---- INPUT DATA

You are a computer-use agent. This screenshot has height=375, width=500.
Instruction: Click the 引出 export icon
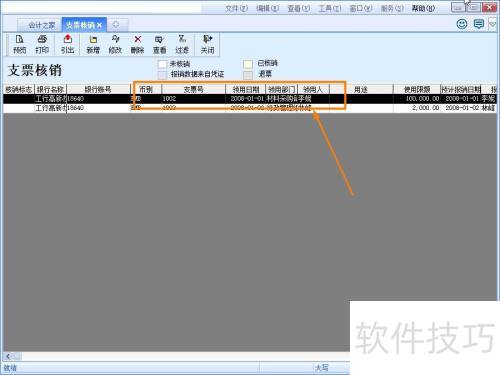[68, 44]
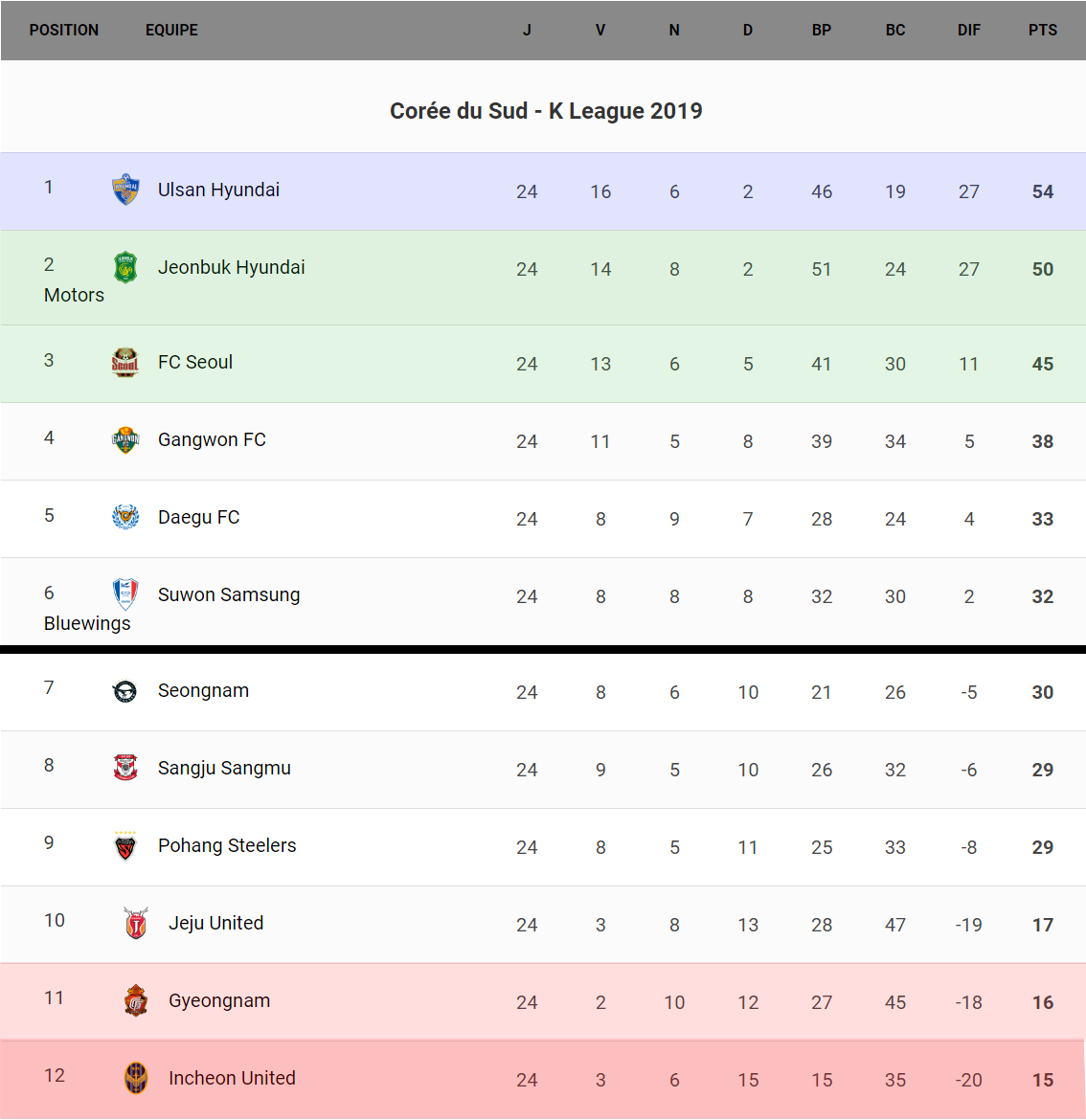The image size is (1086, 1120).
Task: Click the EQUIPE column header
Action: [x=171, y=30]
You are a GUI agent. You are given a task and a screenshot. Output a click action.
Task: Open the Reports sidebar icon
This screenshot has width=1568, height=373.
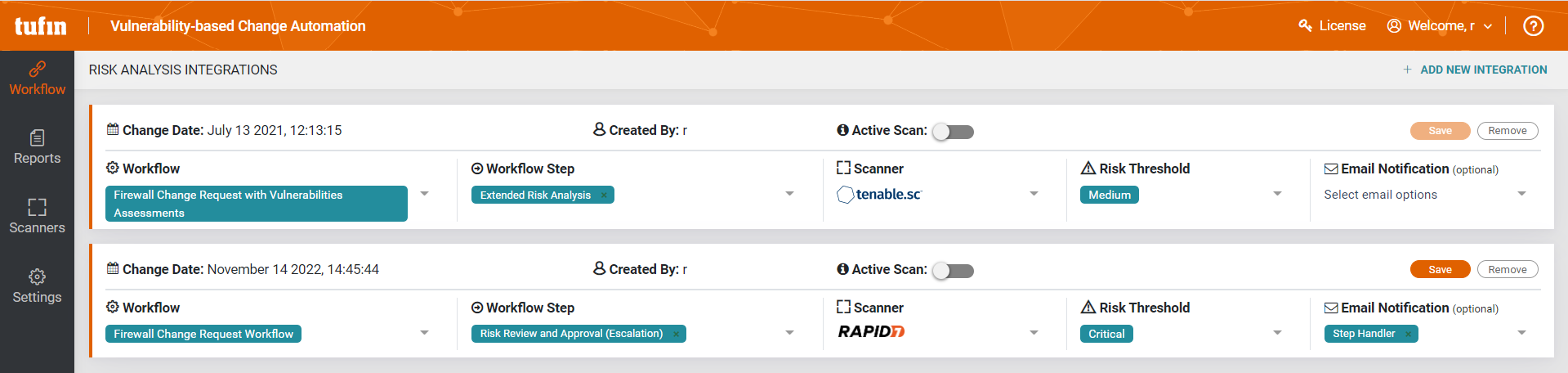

--------
---- INPUT DATA

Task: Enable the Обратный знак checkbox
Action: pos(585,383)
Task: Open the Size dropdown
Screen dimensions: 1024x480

--------

TASK PROMPT: In the listing above, find the line containing "You are a computer-use" and the line containing "This screenshot has width=1568, height=373."; print those lines and every line between them exactly, leaving out pictures.

OUTPUT FOR THIS TASK:
You are a computer-use agent. This screenshot has height=375, width=500.
Instruction: Click the 引出 export icon
[68, 44]
The image size is (1086, 1120).
Task: Click the EQUIPE column header
Action: [x=171, y=30]
You are a GUI agent. You are given a task and a screenshot. Output a click action.
Task: Open the Reports sidebar icon
This screenshot has width=1568, height=373.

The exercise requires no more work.